In a significant escalation of its campaign to choke off Iran’s primary oil export revenue, the Trump administration announced sweeping new economic sanctions Friday targeting a top Chinese independent oil refinery and around 40 shipping firms and tankers linked to the transport of Iranian crude. The move, first revealed by The Associated Press, follows through on longstanding White House threats to impose secondary sanctions on any entities and nations that continue commercial activity with Iran, marking a sharp escalation of tensions across multiple diplomatic fronts.
Concurrent with the latest sanctions package, the U.S. has also enacted a physical blockade of the Strait of Hormuz this month, the critical Persian Gulf chokepoint through which roughly a fifth of the world’s daily oil consumption passes, amplifying already severe disruptions to global energy markets.
The timing of the announcement places new strain on bilateral relations just weeks before a scheduled in-person meeting between U.S. President Donald Trump and Chinese President Xi Jinping in China, a summit that was already expected to address a host of contentious trade and geopolitical disagreements between the two global powers.
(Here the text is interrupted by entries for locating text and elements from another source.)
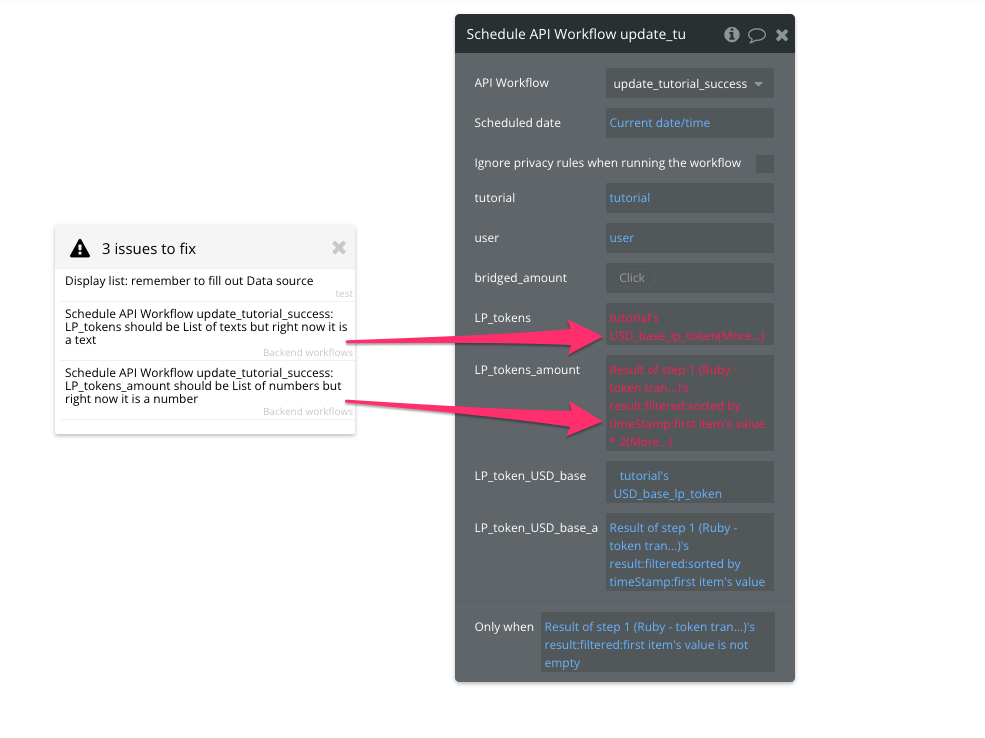Close the Schedule API Workflow panel
This screenshot has width=985, height=738.
pos(781,35)
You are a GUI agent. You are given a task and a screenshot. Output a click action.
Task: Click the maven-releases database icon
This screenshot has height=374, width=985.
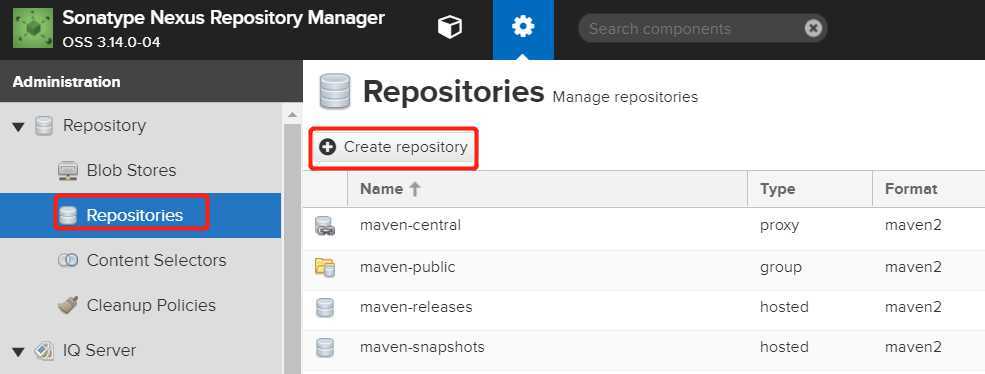coord(325,307)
At the center of Friday’s sanctions is Hengli Petrochemical’s large-scale refinery complex in the northeastern Chinese port city of Dalian. The facility boasts a daily crude processing capacity of approximately 400,000 barrels, earning its status as one of the largest independent refineries in all of China. According to the U.S. Treasury Department, Hengli has accepted multiple shipments of Iranian crude since 2023, activities that the agency says have generated hundreds of millions of dollars in revenue for Iran’s military establishment. Advocacy group United Against Nuclear Iran first identified Hengli as one of dozens of regular Chinese buyers of Iranian crude in a February 2025 report.
Treasury Secretary Scott Bessent reaffirmed the administration’s hardline stance in comments released Friday, stating that the department “will continue to constrict the network of vessels, intermediaries and buyers Iran relies on to move its oil to global markets.” The push to cut off Iranian oil trade has accelerated in recent weeks: earlier this month, Bessent’s department issued a formal letter to financial institutions across China, Hong Kong, the United Arab Emirates and Oman, warning that the U.S. would impose secondary sanctions on any institutions facilitating Iranian trade, accusing these jurisdictions of allowing illicit Iranian financial activities to operate through their banking systems.
Speaking at a White House press briefing on April 15, Bessent underscored the gravity of the administration’s new policy, noting “we have told countries that if you are buying Iranian oil, that if Iranian money is sitting in your banks, we are now willing to apply secondary sanctions, which is a very stern measure.”
The sanctions come amid a period of extreme turmoil for the global energy trade, where ongoing conflict around the Persian Gulf has already disrupted oil and natural gas shipments, driving international energy prices sharply higher. To partially mitigate the economic impact of rising fuel costs, the Treasury Department has issued temporary sanctions waivers for Russian crude imports and a one-time exemption for Iranian cargoes already at sea ahead of the new sanctions.
As of Friday, the Associated Press reported that it was still working to secure official comment from Chinese government representatives on the latest sanctions announcement. However, Beijing has already issued a formal rebuke of similar measures taken earlier this month against another Chinese refinery tied to Iranian oil purchases. Liu Pengyu, spokesperson for the Chinese embassy in Washington, said at the time that the unilateral U.S. sanctions “undermines international trade order and rules, disrupts normal economic and trade exchanges, and infringes upon the legitimate rights and interests of Chinese companies and individuals.”